Of course, there was nudging towards using online applications which I had always meant to get my head around but not quite done yet. I will master the RSS feed one day! I am nearly there with it now, LOL. (I'm wondering if I can use it to make a list of e-learning academic journals, and what has come out in their latest issues. Or would de.licio.us - now 'delicious' be better for that?)

Diagramme of e-project

Writing out my e-tivity (see blogposts below) was an excellent opportunity to reflect carefully on a teaching activity I had always wanted to incorporate into my modules. I got great feedback and support from the others on the module.

I also got to read their write-ups of e-tivities, and this was very helpful to me in considering how I write and how I can improve my own academic writing. I got some excellent ideas from their e-tivities, which I hope to translate onto my own module next year (duly referenced, of course!).

I did think I would get my head around the key technologies (apps?) which are 'trending' in the academic e-world right now.
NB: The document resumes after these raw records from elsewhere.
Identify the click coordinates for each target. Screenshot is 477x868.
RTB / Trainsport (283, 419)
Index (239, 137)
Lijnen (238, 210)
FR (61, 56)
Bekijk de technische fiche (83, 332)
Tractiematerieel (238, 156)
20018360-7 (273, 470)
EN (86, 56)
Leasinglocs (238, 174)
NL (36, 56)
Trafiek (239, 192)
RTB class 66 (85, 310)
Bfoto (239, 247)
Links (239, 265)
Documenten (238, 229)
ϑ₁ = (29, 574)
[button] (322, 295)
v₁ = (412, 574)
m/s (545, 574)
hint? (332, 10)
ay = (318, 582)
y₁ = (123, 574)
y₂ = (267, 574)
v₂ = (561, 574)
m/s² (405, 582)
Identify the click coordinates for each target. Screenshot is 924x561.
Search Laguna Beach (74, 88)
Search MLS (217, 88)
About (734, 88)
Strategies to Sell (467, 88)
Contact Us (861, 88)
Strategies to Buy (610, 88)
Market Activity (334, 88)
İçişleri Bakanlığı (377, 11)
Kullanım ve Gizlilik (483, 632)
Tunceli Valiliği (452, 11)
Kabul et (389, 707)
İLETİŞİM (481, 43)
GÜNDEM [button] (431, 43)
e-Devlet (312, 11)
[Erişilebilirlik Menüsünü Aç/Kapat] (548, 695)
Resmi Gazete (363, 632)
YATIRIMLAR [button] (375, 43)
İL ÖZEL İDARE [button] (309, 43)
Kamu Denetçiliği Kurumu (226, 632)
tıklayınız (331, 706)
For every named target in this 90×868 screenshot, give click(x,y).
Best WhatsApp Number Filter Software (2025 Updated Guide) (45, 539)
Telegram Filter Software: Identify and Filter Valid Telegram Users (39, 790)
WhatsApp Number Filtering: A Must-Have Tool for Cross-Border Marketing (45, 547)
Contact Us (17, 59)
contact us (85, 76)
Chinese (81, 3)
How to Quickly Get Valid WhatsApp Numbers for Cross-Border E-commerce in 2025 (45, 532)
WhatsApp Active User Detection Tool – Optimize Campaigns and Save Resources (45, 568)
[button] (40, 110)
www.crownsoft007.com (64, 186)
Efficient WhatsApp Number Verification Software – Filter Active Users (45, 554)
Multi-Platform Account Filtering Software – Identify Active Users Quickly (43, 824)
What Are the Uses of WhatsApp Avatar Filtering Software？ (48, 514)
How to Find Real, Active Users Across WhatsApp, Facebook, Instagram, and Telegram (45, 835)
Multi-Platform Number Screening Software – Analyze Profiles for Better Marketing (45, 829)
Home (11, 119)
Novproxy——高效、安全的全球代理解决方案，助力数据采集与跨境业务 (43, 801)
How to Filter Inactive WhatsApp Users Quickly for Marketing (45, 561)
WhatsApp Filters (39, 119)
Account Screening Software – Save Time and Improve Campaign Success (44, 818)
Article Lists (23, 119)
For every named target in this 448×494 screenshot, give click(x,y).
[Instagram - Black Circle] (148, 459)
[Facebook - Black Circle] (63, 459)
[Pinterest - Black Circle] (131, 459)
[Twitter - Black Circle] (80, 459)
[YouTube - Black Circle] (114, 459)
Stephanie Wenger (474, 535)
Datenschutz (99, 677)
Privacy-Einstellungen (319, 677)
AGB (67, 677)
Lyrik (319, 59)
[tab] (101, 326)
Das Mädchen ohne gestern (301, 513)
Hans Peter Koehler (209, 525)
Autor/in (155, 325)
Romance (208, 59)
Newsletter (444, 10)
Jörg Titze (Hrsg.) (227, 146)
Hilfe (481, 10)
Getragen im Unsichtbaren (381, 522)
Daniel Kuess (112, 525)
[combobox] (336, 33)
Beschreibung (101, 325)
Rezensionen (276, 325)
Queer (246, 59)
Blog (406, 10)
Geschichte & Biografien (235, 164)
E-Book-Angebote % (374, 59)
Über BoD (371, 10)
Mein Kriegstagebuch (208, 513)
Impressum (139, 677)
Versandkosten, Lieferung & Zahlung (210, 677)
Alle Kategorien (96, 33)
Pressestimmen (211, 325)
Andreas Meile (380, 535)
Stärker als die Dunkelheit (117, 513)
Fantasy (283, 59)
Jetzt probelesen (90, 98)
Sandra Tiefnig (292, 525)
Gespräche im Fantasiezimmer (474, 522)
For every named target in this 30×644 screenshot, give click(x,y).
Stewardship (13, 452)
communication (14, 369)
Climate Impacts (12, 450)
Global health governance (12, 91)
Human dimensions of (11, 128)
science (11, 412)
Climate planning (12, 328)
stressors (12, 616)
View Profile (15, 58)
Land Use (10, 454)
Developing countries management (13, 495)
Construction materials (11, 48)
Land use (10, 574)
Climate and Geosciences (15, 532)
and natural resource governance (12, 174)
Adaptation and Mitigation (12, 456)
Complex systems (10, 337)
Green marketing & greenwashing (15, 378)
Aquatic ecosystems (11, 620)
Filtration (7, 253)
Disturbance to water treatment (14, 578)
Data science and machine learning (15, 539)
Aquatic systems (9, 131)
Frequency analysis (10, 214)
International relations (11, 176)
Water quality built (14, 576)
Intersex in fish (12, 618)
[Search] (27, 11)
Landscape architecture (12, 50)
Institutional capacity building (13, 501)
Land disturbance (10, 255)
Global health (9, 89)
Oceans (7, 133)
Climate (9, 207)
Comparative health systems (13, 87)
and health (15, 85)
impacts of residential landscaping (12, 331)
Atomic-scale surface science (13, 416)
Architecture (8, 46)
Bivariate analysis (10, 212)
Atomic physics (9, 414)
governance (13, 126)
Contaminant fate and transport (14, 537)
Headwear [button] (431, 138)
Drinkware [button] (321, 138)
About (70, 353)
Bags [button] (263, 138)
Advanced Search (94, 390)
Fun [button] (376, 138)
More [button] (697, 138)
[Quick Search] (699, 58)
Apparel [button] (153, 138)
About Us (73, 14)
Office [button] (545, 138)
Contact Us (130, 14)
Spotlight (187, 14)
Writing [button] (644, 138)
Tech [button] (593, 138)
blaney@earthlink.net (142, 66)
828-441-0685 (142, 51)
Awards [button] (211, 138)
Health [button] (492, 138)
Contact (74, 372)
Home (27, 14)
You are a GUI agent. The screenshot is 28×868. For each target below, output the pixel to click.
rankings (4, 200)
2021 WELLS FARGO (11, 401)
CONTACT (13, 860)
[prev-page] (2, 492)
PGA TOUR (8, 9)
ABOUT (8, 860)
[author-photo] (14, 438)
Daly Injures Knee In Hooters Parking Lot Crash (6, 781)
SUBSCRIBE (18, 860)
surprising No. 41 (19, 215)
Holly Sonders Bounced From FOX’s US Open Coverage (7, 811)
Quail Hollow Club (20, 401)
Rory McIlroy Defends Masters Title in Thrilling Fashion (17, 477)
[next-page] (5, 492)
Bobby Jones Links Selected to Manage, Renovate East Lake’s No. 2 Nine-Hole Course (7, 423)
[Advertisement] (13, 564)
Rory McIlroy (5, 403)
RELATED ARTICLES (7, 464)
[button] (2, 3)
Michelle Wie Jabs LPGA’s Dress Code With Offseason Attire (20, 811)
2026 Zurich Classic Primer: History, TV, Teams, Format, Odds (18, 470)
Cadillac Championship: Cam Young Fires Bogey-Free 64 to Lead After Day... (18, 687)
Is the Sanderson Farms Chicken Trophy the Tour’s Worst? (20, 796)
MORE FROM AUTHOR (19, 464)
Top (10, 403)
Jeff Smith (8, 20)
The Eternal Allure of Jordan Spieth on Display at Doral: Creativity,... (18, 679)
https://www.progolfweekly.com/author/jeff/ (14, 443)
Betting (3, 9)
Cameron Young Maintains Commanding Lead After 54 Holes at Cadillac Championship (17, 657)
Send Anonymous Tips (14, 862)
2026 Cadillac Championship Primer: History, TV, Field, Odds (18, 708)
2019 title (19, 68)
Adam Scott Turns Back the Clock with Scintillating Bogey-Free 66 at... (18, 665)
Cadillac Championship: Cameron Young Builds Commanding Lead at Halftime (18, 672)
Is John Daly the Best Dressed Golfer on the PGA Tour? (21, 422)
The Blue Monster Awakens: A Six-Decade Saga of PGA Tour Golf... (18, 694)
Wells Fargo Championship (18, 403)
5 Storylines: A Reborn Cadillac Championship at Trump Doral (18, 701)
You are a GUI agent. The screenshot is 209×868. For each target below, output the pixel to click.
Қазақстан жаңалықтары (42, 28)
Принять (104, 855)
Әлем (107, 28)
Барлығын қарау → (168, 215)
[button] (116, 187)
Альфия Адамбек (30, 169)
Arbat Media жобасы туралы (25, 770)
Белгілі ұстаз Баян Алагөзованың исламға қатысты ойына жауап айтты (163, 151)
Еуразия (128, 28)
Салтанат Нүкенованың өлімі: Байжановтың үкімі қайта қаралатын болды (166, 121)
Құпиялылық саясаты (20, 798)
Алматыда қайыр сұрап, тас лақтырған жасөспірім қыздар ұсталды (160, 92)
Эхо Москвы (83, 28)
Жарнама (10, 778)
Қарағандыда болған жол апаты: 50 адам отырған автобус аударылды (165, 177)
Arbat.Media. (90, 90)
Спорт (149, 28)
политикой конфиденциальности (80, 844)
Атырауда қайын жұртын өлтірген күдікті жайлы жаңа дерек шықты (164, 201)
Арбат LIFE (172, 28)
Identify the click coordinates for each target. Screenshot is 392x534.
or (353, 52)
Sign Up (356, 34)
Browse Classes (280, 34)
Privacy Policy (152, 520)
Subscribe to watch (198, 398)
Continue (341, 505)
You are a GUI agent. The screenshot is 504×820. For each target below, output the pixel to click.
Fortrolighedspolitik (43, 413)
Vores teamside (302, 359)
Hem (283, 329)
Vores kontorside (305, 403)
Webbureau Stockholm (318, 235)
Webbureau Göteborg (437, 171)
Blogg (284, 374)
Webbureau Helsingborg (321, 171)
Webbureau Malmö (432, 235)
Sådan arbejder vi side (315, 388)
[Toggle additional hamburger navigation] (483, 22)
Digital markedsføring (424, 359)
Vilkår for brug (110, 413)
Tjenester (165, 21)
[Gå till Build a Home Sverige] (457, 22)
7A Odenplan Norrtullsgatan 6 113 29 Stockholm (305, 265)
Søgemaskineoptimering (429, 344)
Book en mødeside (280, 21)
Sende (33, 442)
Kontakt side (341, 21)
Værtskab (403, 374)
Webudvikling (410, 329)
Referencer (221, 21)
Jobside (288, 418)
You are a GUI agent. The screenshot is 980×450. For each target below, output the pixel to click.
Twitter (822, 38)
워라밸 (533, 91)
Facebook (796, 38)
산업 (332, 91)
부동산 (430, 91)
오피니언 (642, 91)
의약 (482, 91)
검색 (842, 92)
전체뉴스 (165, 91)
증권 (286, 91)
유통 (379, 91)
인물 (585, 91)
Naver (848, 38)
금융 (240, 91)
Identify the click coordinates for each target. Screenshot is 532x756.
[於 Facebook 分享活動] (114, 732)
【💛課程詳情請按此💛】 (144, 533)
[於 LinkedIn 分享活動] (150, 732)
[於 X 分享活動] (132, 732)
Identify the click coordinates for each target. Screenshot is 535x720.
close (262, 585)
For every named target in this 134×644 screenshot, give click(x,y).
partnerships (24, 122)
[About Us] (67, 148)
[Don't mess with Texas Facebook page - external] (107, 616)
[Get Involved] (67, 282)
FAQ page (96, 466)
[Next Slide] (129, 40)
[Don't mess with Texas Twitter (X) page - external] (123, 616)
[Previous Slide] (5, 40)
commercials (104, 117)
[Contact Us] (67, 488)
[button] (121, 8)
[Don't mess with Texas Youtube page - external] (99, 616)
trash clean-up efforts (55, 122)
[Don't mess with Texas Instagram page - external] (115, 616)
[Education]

But what is 'hip' today in e-learning is no longer 'bae' tomorrow. (At the time I post, the adjective 'bae' meaning 'cute, adorable, my bae-by' is so cool you can't even google it but by the time you read this it will probably have been overtaken by something else.) I learned more about a lot of apps I'd wondered about, and I found out about new ones. Most of all, I learned to keep looking and exploring in the internet world.

I was inspired by the opportunities e(LATE)D offered to develop my understanding of e-learning and of pedagogies in general. It was an entry point to the literature in my professional field. I mean now to look for opportunities to join communities where I can continue the conversations I have begun on best praxis in e-learning.

Perhaps that is the best end result of a course, that the student emerges not with a body of dry knowledge, soon to be outdated, but as a 'deep learner' (HETL interview with Bain in 2012). Someone who has been able to access 'learning [that] has a sustained and substantial influence on the way they will subsequently think, act, and feel'.